В среде революционной и радикально настроенной были убеждены — провокация, жгут сами жандармы, чтобы обвинить революционеров. Однако, когда запылало министерство внутренних дел, из окон которого сквозняками выбрасывались кипы горящих документов, подхватываемых ветром и летящих над Петербургом, пришлось задуматься: вряд ли полиции выгодно было играть в подобные игры... Министерство просвещения, однако, удалось отстоять от пожара.
Несмотря на отсутствие доказательств, официозные газеты и журналы все-таки решили свалить вину на студентов. Всерьез поговаривали и о «подстрекателях», главных виновниках несчастья:
— Все это творение Герцена, его любовь к России...
— Говорят тоже, что в заговоре петрашевцы: у них была программа пожаров, теперь сбывается. А между тем они прощены, так вот они-то и благодарят за свое возвращение. Вот и будь после этого милостив...
Достоевского злили такие слухи, но злость — плохой помощник в серьезном деле, а делать что-то было нужно. Что?

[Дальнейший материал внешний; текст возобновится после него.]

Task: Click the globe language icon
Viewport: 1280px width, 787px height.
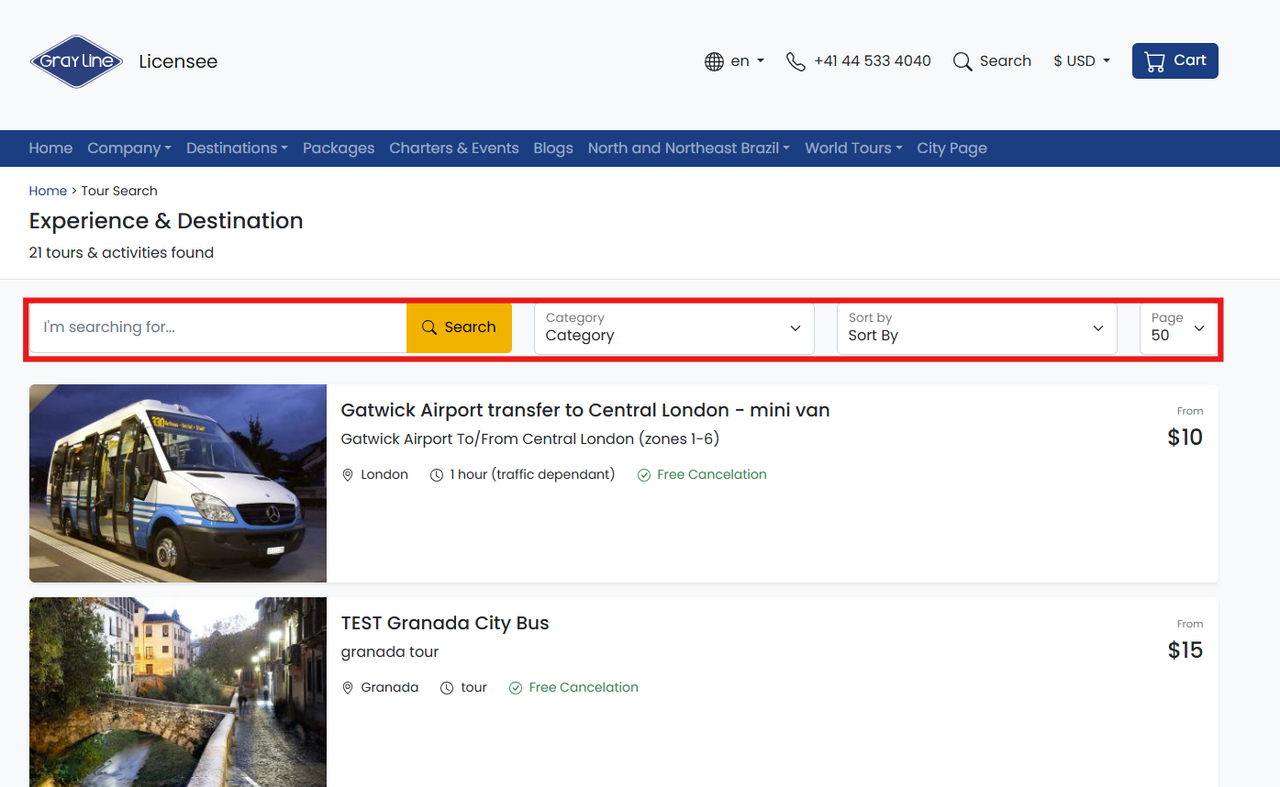Action: coord(714,61)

Он прекрасно представлял, как смогут использовать, соединив в единую цепь последовательности, подобные слухи, пожары и прокламацию. И он садится писать статью, доказательно опровергающую официальную версию о связи пожаров с прокламацией, об участии в поджогах студентов. Но дальше медлить нельзя, необходимо наконец объяснение и с Чернышевским, не может же он не понимать, к чему приведут подобные воззвания, объяснение, искреннее до конца, глядя в глаза друг другу. И он отправился к вождю «поджигательной», как теперь уже вслух говорили, партии.